**What to produce**
For this exercise, return exactly the lines of the material below that begin at the one with "Image resolution: width=1366, height=1654." and stop after the one with "Claudia Lehmann (730, 1439)".

**Task input**
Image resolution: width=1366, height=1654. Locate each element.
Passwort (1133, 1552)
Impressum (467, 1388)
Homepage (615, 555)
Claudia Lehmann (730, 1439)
==
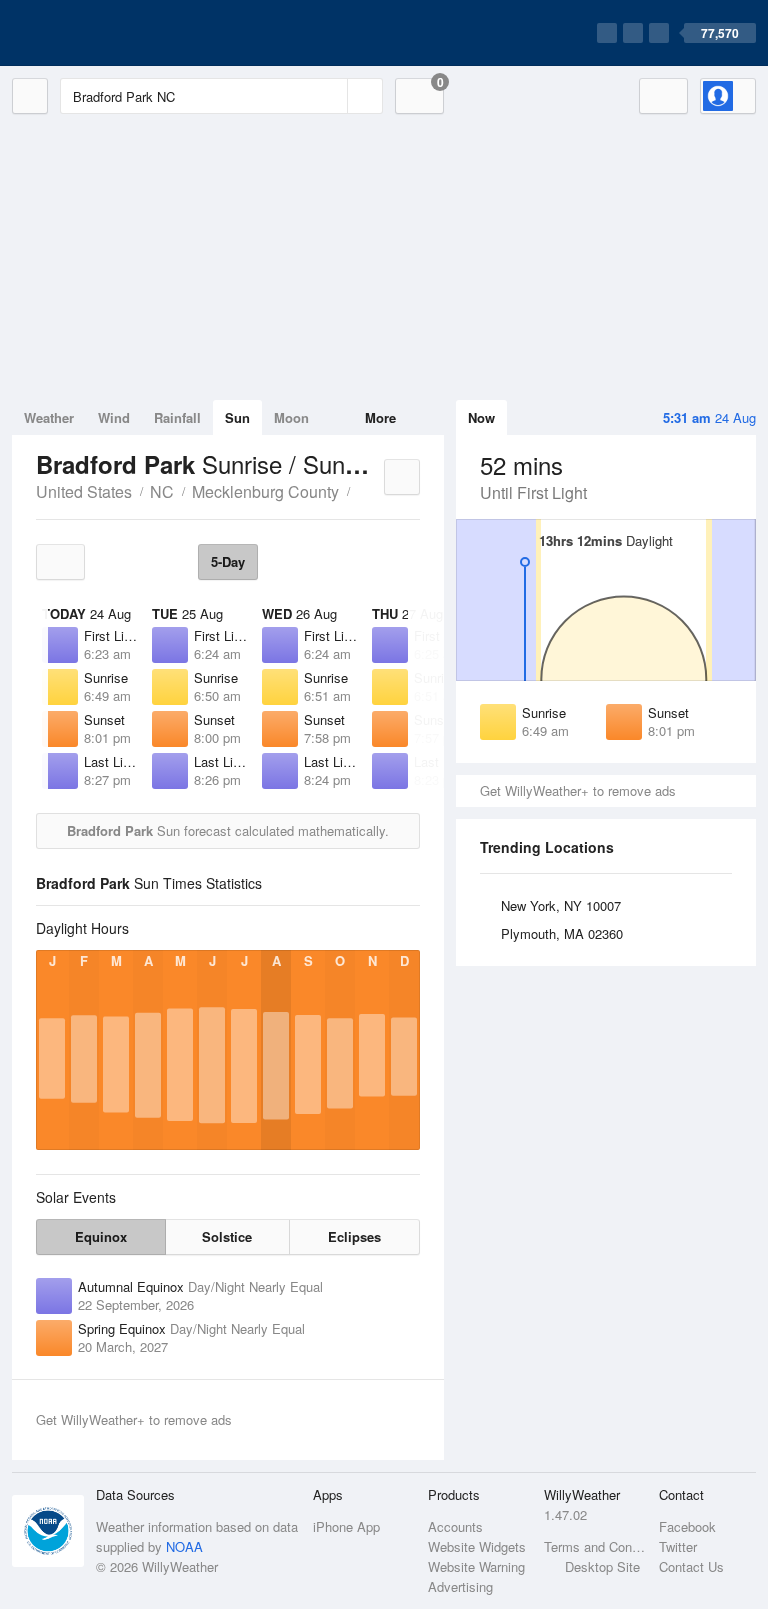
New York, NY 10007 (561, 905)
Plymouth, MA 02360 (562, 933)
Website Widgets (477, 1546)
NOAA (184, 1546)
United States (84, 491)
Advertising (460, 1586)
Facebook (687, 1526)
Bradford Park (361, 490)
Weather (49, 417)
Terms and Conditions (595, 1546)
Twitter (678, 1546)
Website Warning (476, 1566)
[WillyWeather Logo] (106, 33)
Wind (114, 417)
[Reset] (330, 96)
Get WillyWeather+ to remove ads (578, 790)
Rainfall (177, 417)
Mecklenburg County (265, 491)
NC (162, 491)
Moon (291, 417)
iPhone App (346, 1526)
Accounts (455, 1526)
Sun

**Output for this exercise**
Image resolution: width=1366, height=1654. Locate each element.
Passwort (1133, 1552)
Impressum (467, 1388)
Homepage (615, 555)
Claudia Lehmann (730, 1439)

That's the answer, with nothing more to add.